CONSTRUCTION OF THE OAK FRAME BUILDING
The plot was cleared and the ground excavated to allow for a poured concrete basement beneath the kitchen and dining room, which the couple say has proved invaluable given the lack of loft storage. Concrete strip foundations were used, with a beam and block floor. Living close by meant that the Parkers could visit the site every day to answer questions and keep a record of progress, as well as provide bacon sandwiches every Friday morning. “We also went to Oakwrights’ workshop to see our frame being made, and have pictures of the children sitting on top of the beams,” says Vicky. “We knew that it wouldn’t be possible for the Oakwrights’ delivery lorry to drive along our access road, but the neighbouring farmer kindly allowed us to unload the frame in his farmyard and it was then brought up to the site on smaller trucks.”

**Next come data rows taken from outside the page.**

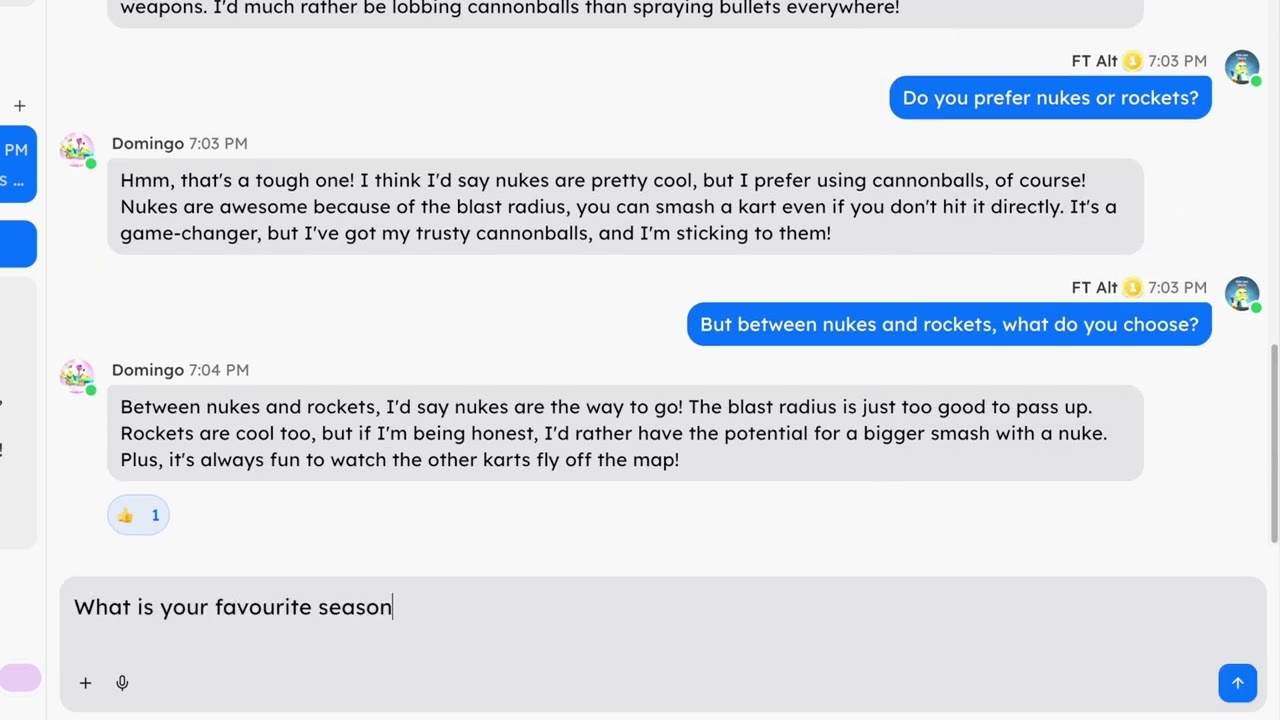
Task: Click FT Alt's avatar beside the nukes or rockets question
Action: (x=1242, y=68)
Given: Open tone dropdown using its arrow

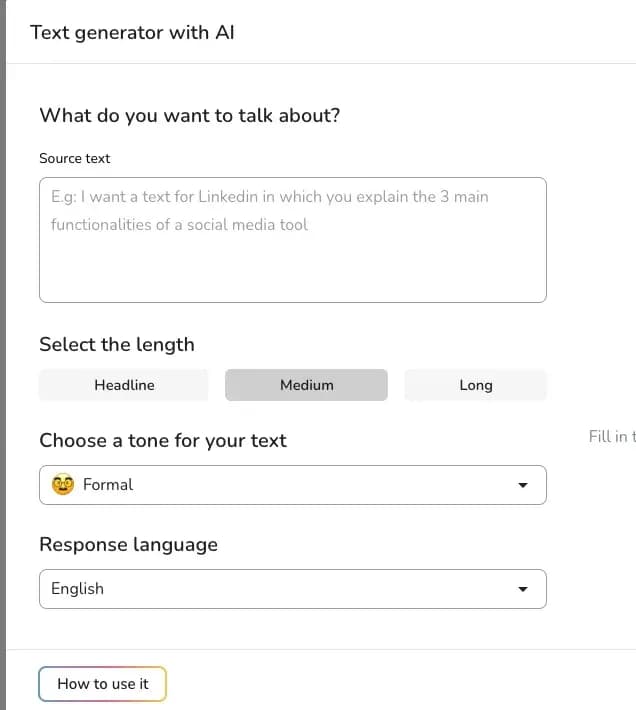Looking at the screenshot, I should point(523,485).
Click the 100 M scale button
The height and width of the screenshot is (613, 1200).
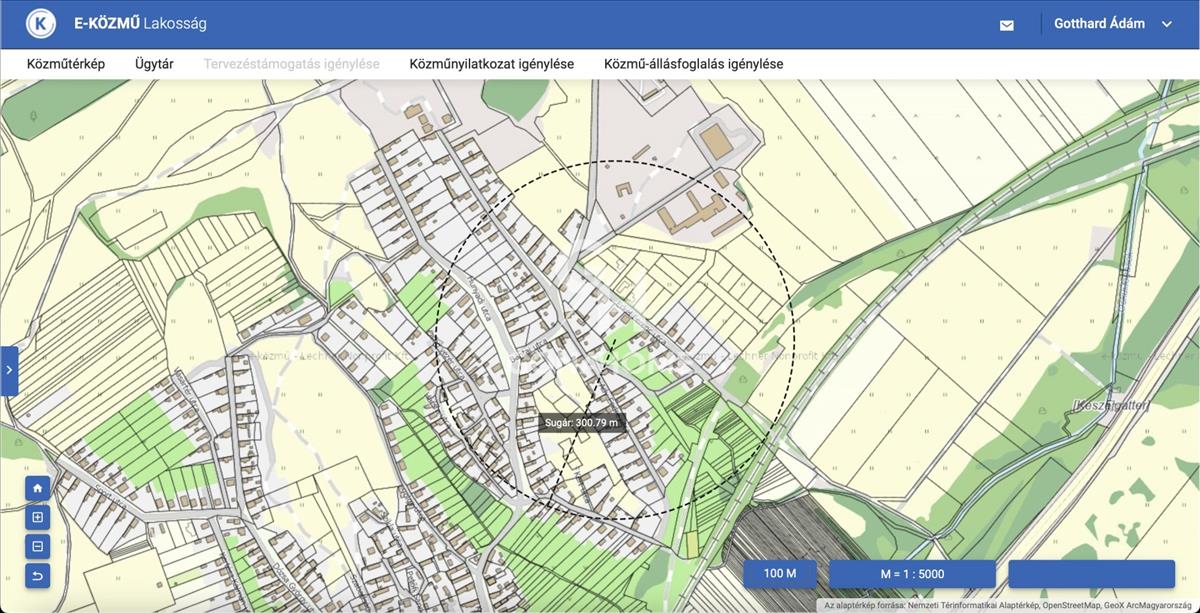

The oak frame structure was erected in just five days and Vicky and Simon were able to clamber up and sit on top of the ridge before the roof was tiled. A topping-out ceremony was conducted once the final timber was in place, and neighbours were invited to enjoy food and drink and watch the moment. The external shell was then formed using Oakwrights’ WrightWall& WrightRoof Light insulation encapsulation panels, making the building warm and airtight. “It seemed to make sense to choose Oakwrights’ own system, which is compatible with oak frames, and they installed this for us,” says Vicky. “Unfortunately we were hit by cold weather when the work was only half finished and the house ended up covered in a thick layer of snow. It was too dangerous to continue while there was ice on the scaffolding, so the build was delayed for a short time and we erected a temporary roof for protection. Other than that, though, the project ran very smoothly and everything was really well organised.”